Serious Eats: Recipes

Dinner Tonight: Skirt Steak with Cilantro Garlic Sauce

Skirt steak is one of the more compelling reasons that a ridged, cast iron pan is a worthy investment for your kitchen. It’s one of the best cuts off the grill—a high fat-to-meat ratio helps keep it rich and moist—and it adapts incredibly well to off-summer adventures on the stove. This particular recipe is from The Best of Gourmet: A Year of Celebrations, an über-fancy, photo-laden dinner party cookbook that has hidden in its less-glamorous final 100 pages a collection of absolutely spot-on recipes.

A food-processor sauce comes together in the same amount of time it takes the steak to finish cooking and rest.

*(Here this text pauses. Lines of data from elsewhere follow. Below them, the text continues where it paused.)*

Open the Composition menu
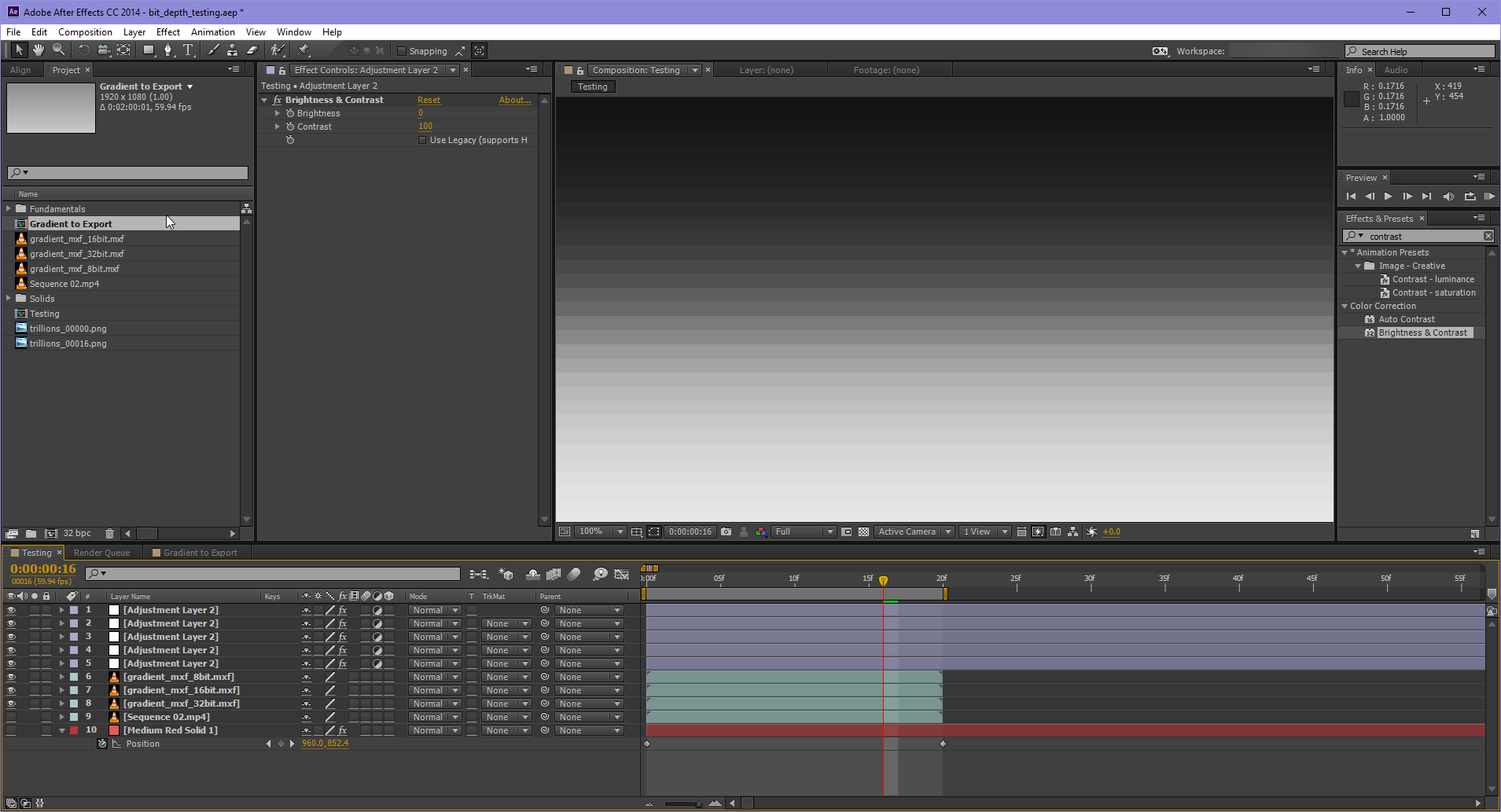The height and width of the screenshot is (812, 1501). tap(84, 31)
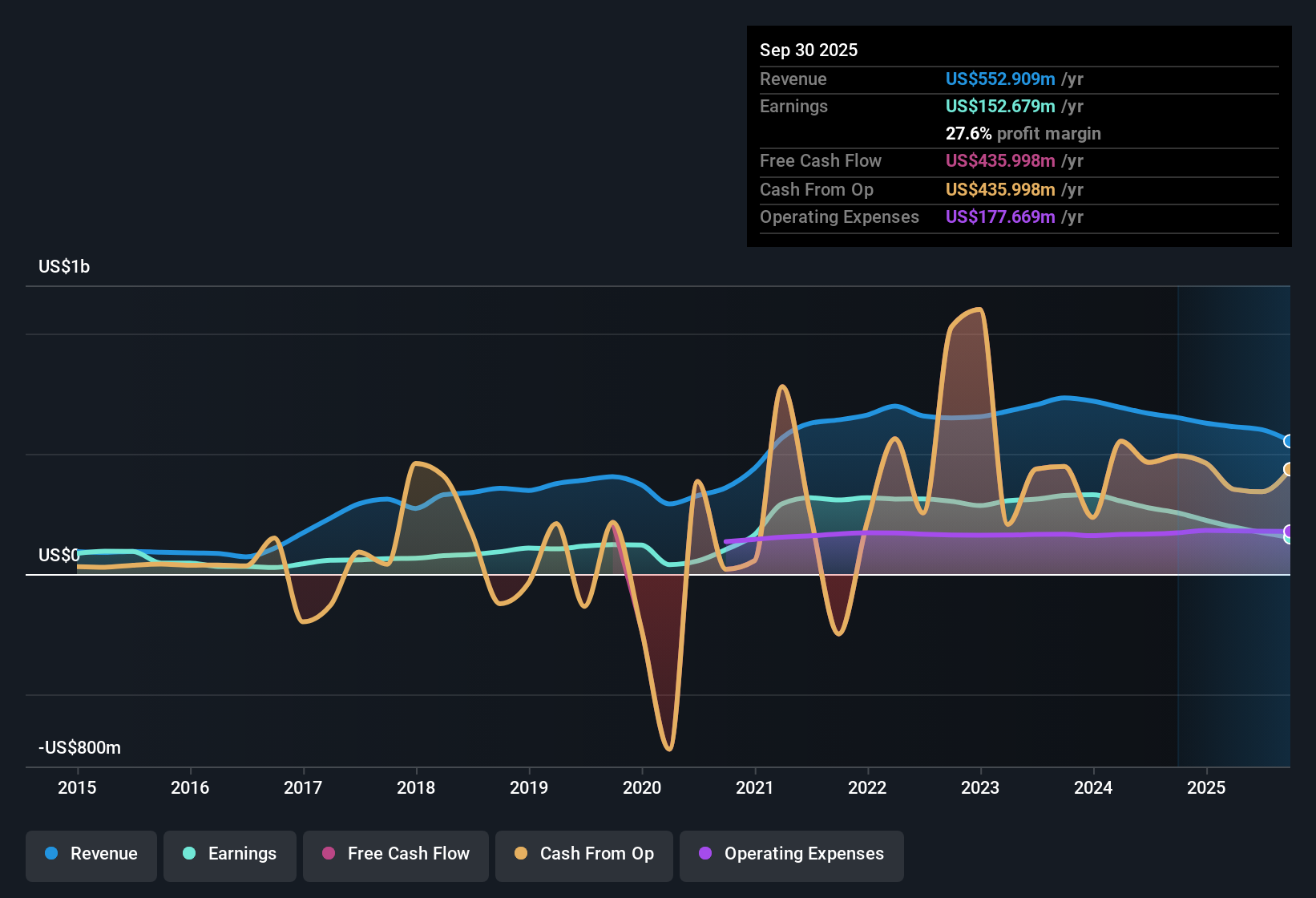Click the Operating Expenses endpoint marker
Screen dimensions: 1316x898
(1289, 532)
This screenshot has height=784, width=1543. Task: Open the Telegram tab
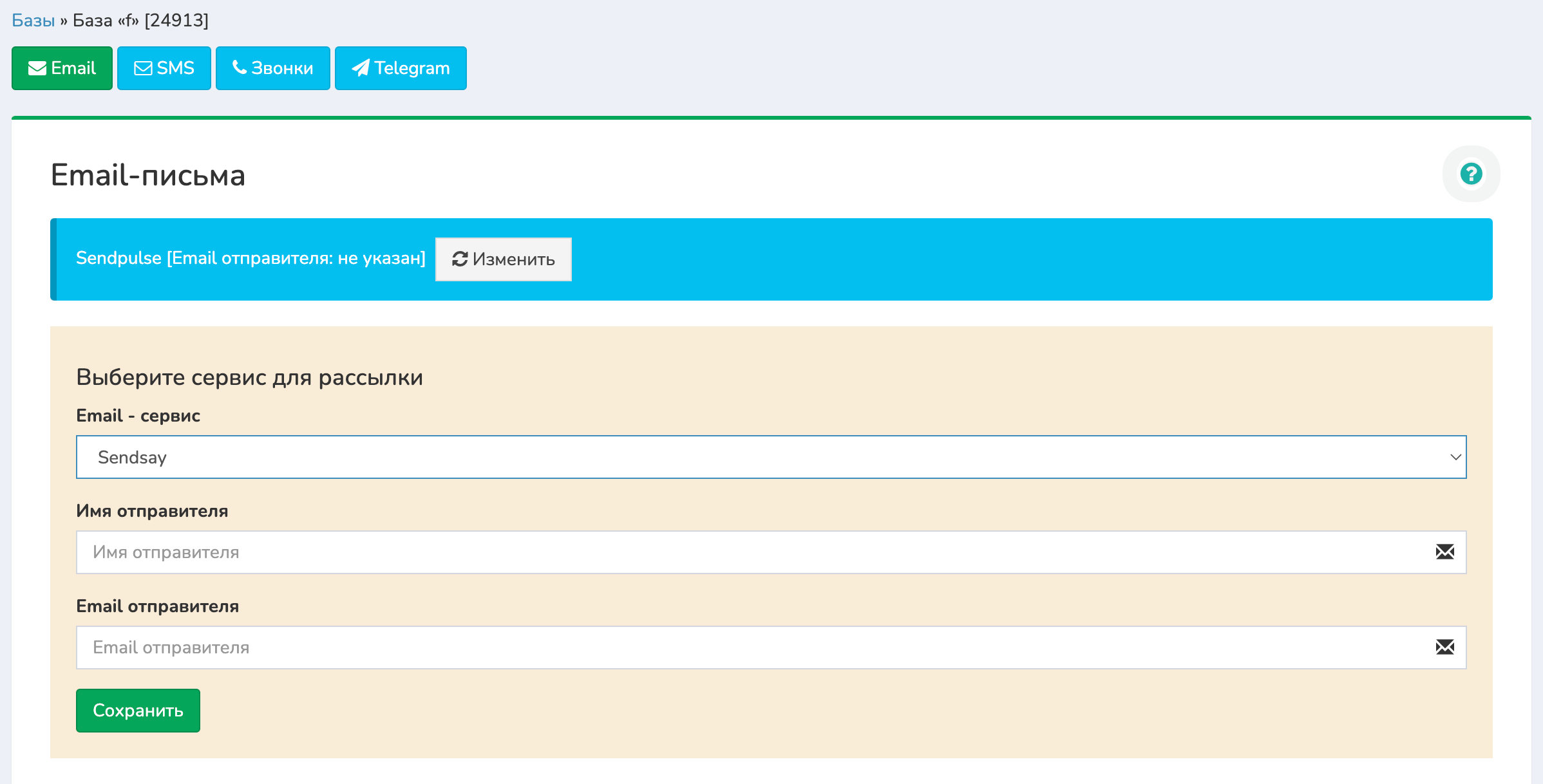coord(401,68)
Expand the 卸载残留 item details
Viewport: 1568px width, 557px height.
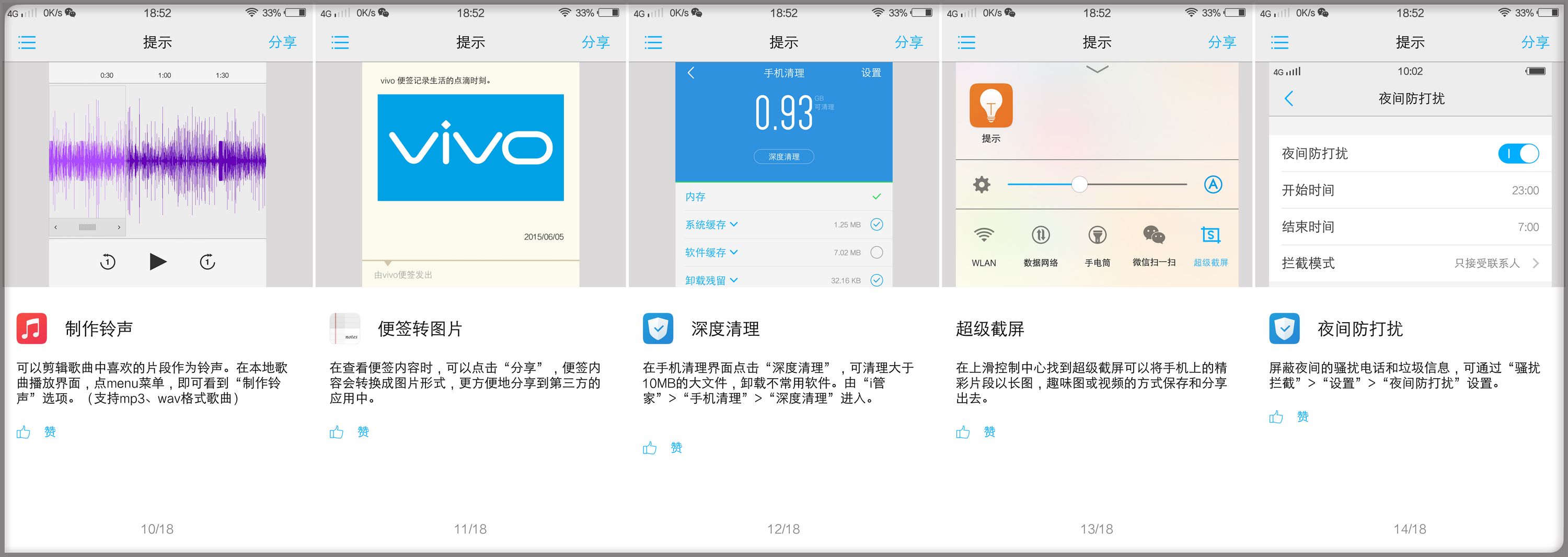[x=733, y=280]
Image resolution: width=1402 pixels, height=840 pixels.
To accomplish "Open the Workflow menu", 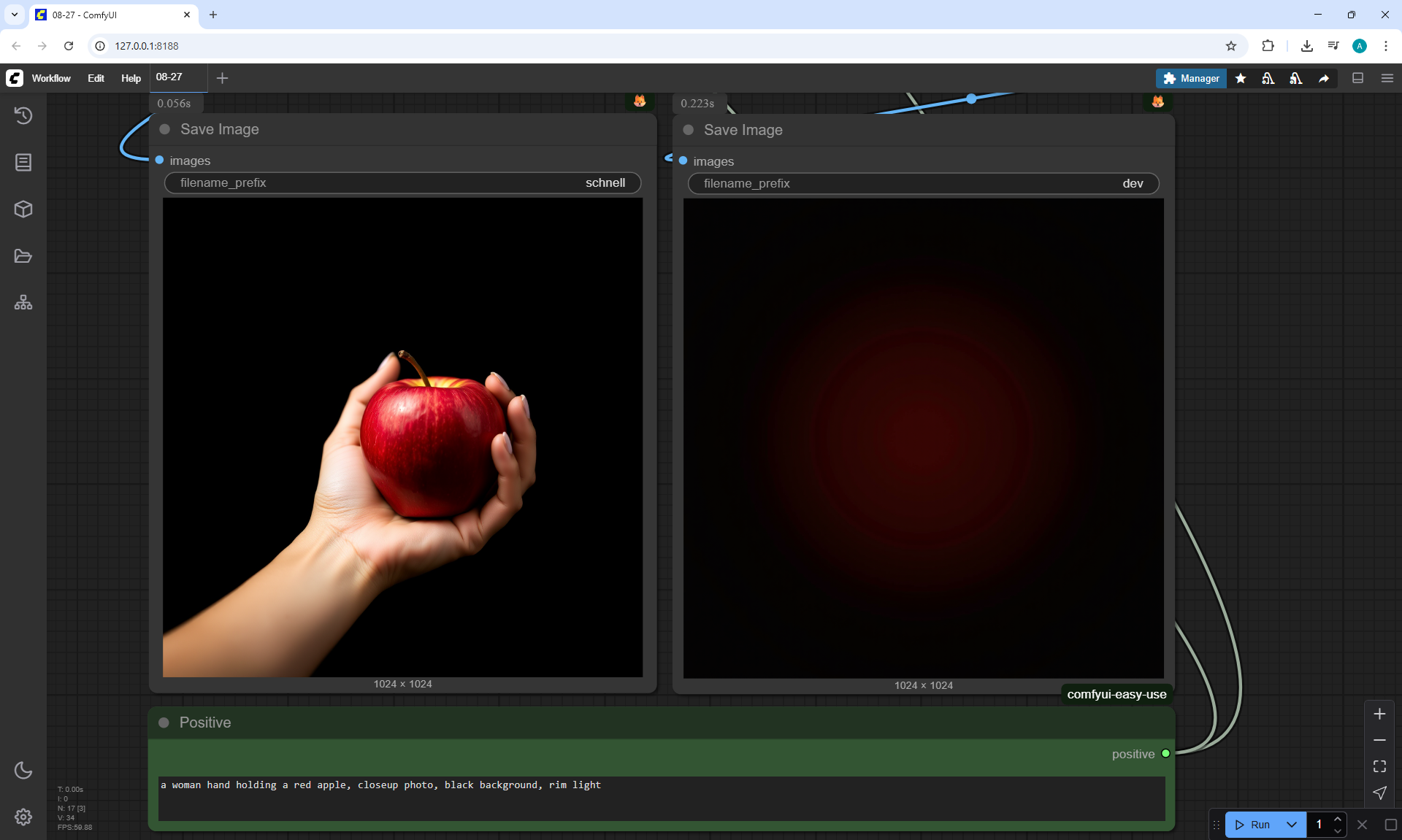I will [51, 78].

Flank steak would also work for this recipe, a similar, leaner cut that’s sometimes easier to find, and which has a more profound beefy flavor (though with less fat, it’s harder to cook perfectly). Either way, cutting the meat across the grain is essential—on a flank cut, the grain usually goes lengthwise along the steak, while on skirt it's crosswise. You can further thwart the inevitable chewiness of both these cuts by slicing on the bias at a 45 degree angle, which helps make thinner slices.

At first I’d thought about serving the steak on a bed of greens with extra sauce, allowing the cilantro-garlic pesto to seep down and season everything. But if I’d had some flour tortillas in the fridge, this would have been rolled up with some chopped onions and another sprinkle of the cilantro.